“Forte eu sou, mas não tem jeito
Hoje eu tenho que chorar”
(Travessia – Milton Nascimento/Fernando Brant)
Ninguém, em sã consciência, haverá de negar que o Brasil tem estado mais triste a cada dia.
A tristeza se potencializa diariamente com a atualização das vidas perdidas para a COVID-19 e para o descaso. Só ontem foram mais 3.025 vítimas fatais.
Não bastasse, para aumentar a tristeza – e revolta –, ainda se somaram à nossa realidade os assassinatos brutais de três crianças e duas professoras, em uma creche, na cidade catarinense de Saudade.
Tudo isso em um ambiente econômico, social e político marcado pela fome de mais de 12 milhões de pessoas, pelo aumento do desemprego e da precarização, pelo crescimento do sofrimento no trabalho e fora dele, pela multiplicação das formas institucionalizadas de opressão, com graves restrições às liberdades democráticas, como forma de disseminação do medo, com destaque para a utilização, pelo governo federal, da FUNAI para a intimidação de lideranças indígenas.
E a tristeza também se intensifica pelas notícias do massacre que está ocorrendo na Colômbia.
Neste contexto, a morte do artista Paulo Gustavo ganha um forte componente de aprofundamento da nossa tragédia social e humana.
Enfrentando todos os desafios, Paulo Gustavo não apenas se constituiu como um grande ser humano, também se dispôs, com seu inigualável talento, aliado a um enorme esforço e a uma dedicação extrema, a difundir, com extrema generosidade e gentileza, suas apreensões de mundo.
Como revelado em um de seus filmes, “Minha mãe é uma peça 3”, a esperança era de que a trama e a cena específica pudessem servir de exemplo para milhões de pessoas.
Paulo Gustavo era, por assim dizer, uma avalanche de amor, tolerância, igualdade, felicidade e esperança, expressando, em sentido mais pleno, um de seus principais pensamentos – que deve ser, de fato, considerado por todas e todos: “Rir é um ato de resistência”!
E assim é não porque o riso diminua a gravidade e a seriedade dos problemas concretos ou porque importe em um ato de fuga ou de omissão, mas por ser um sinal de vida, de onde se extrai o diagnóstico de que ainda estão presentes a capacidade de se sensibilizar e a disponibilidade para interagir sem cobranças ou condições.
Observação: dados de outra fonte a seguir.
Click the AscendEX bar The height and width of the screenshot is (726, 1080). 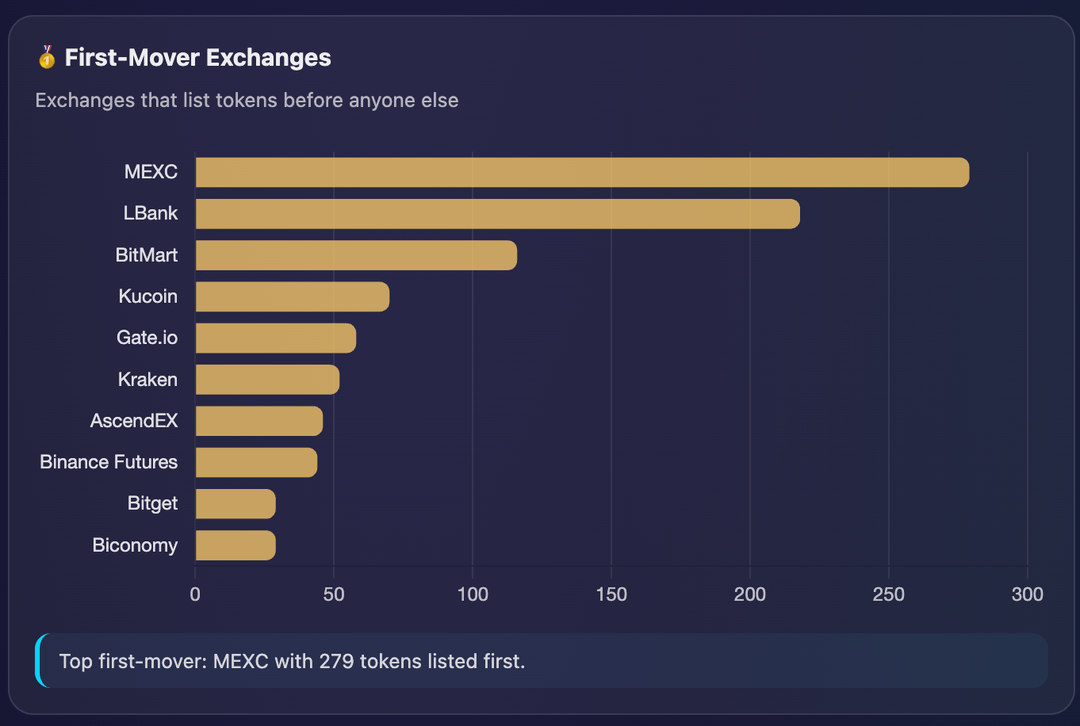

O riso é gratuito e afetuoso. E o bom humor, bem ao contrário do que possa parecer, é sintoma de perseverança.
Os aprendizados que ficam das inúmeras lições deixadas por Paulo Gustavo vão no sentido de que, para não cairmos no desânimo, no imobilismo e até na perda da saúde, não se deve abrir mão da felicidade e da alegria de viver, entregando-as a todos e todas que, pregando o ódio, a intolerância, o egoísmo e a preservação de privilégios, oprimem e militam contra a humanidade, e, também, de que, mesmo com relação a estas pessoas, deve-se buscar uma interação por meio do diálogo, do amor e do afeto, por mais utópico que isso pareça ser.
Sem um exercício constante desses valores, diante dos desafios trazidos pela pandemia (que foram ampliados pela ausência de uma política pública minimamente eficaz de enfrentamento), o que se tem visto, de forma cada vez mais evidenciada, é que muitas pessoas, por múltiplos motivos, estão mais afetadas pelo mau humor e, com isto, mais beligerantes, rancorosas e insensíveis.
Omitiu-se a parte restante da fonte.